---------- LISTED RECORDS ----------
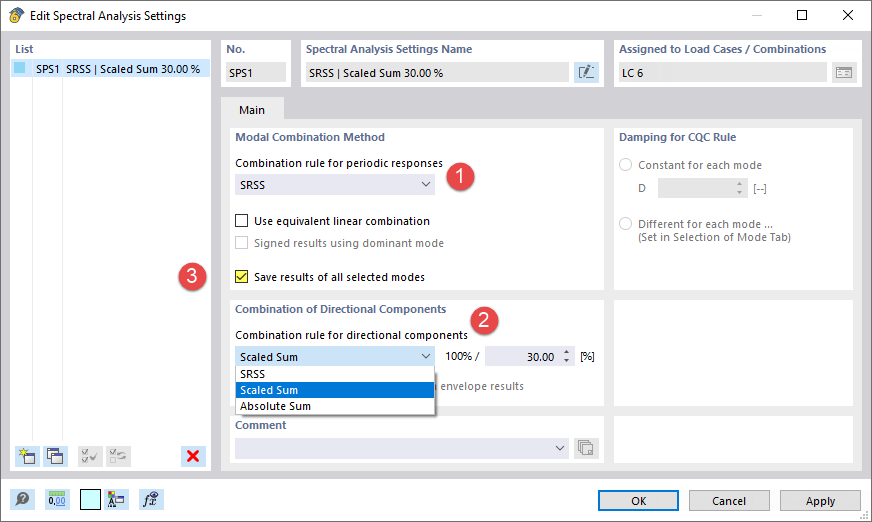Viewport: 872px width, 522px height.
Task: Click the light cyan color swatch
Action: pyautogui.click(x=90, y=500)
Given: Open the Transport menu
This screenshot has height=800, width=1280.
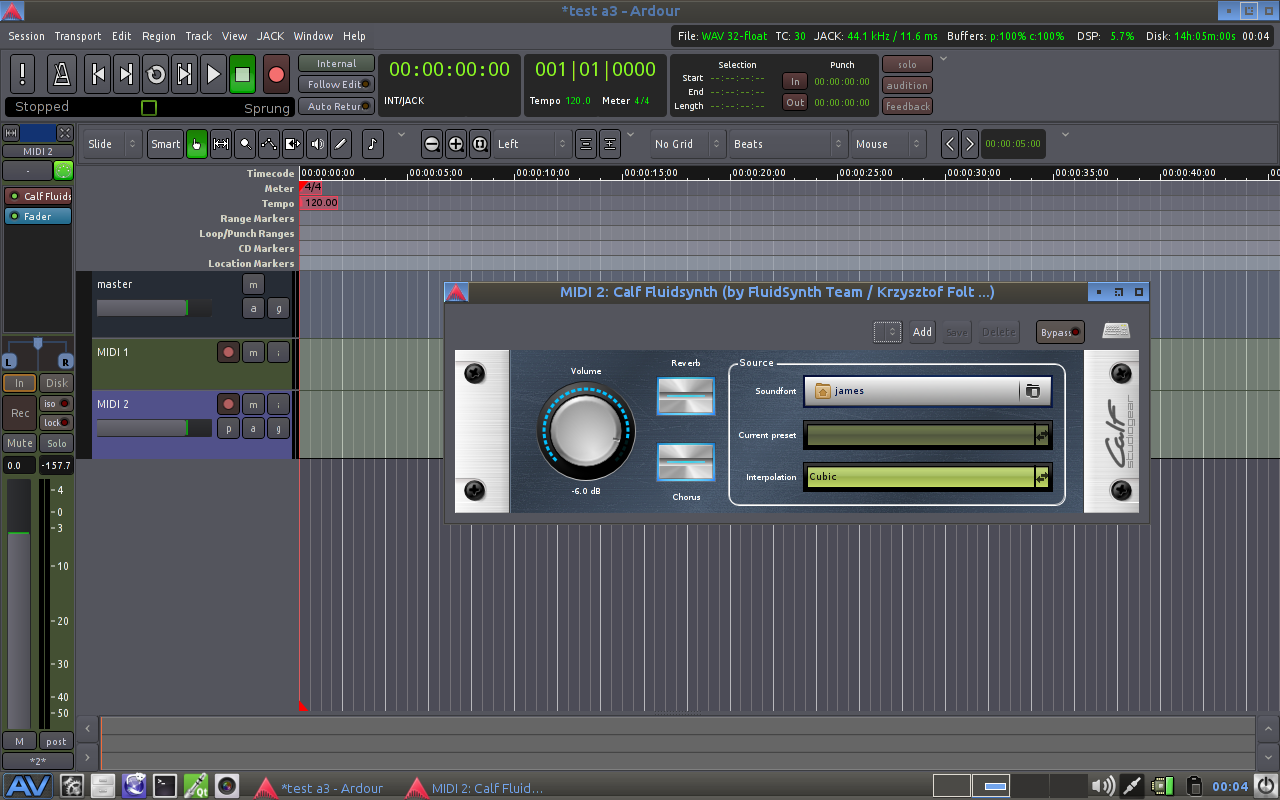Looking at the screenshot, I should pos(78,36).
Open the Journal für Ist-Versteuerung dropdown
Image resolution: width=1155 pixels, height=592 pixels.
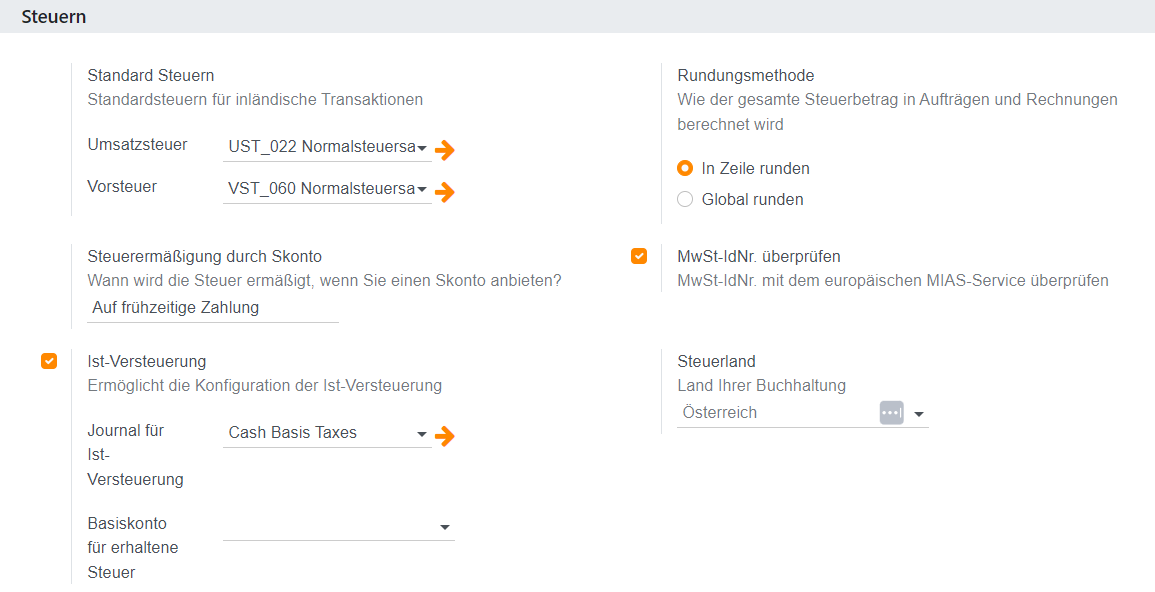pos(422,434)
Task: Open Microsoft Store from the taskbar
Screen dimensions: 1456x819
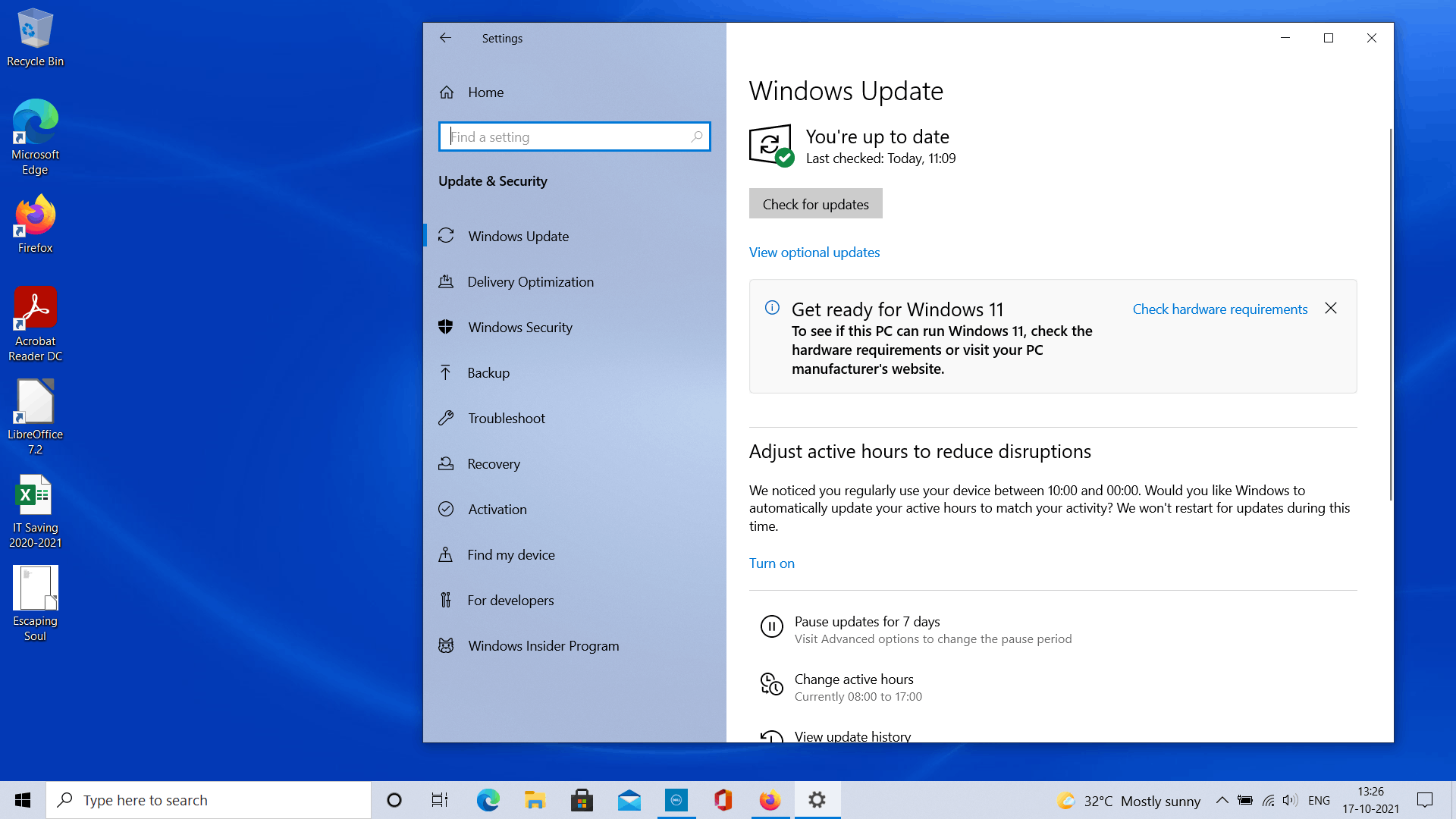Action: point(582,801)
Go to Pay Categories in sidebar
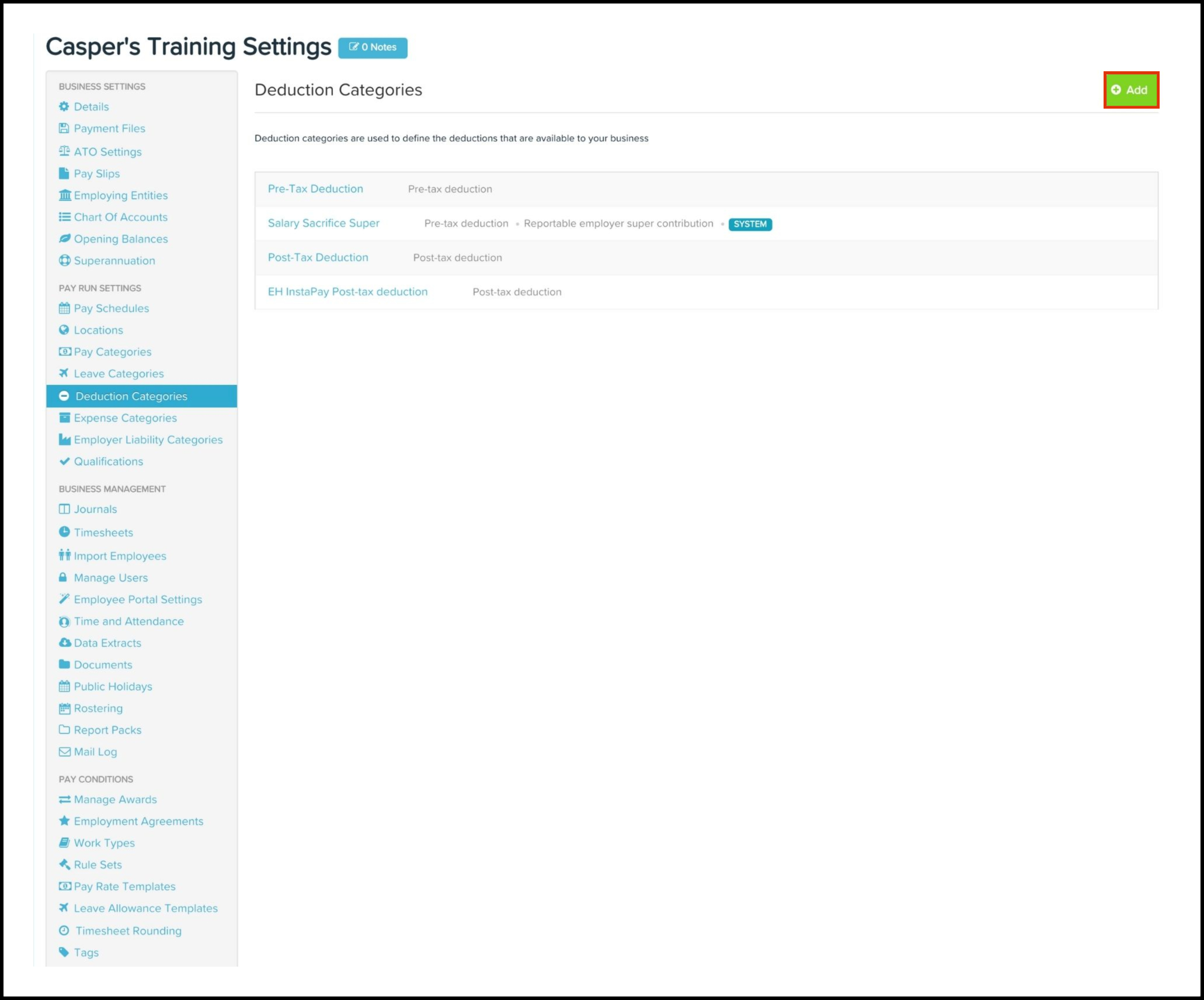The image size is (1204, 1000). [112, 352]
----------
* **GOAL**: Repeat the material word for word, beginning at the line that contains "Task: Open Microsoft Store from the taskbar" and stopping after its final line. Leave the pictures out.

* **COMPLETE OUTPUT**:
Task: Open Microsoft Store from the taskbar
Screen dimensions: 1456x819
Action: point(582,801)
Go to Pay Categories in sidebar
The image size is (1204, 1000). [112, 352]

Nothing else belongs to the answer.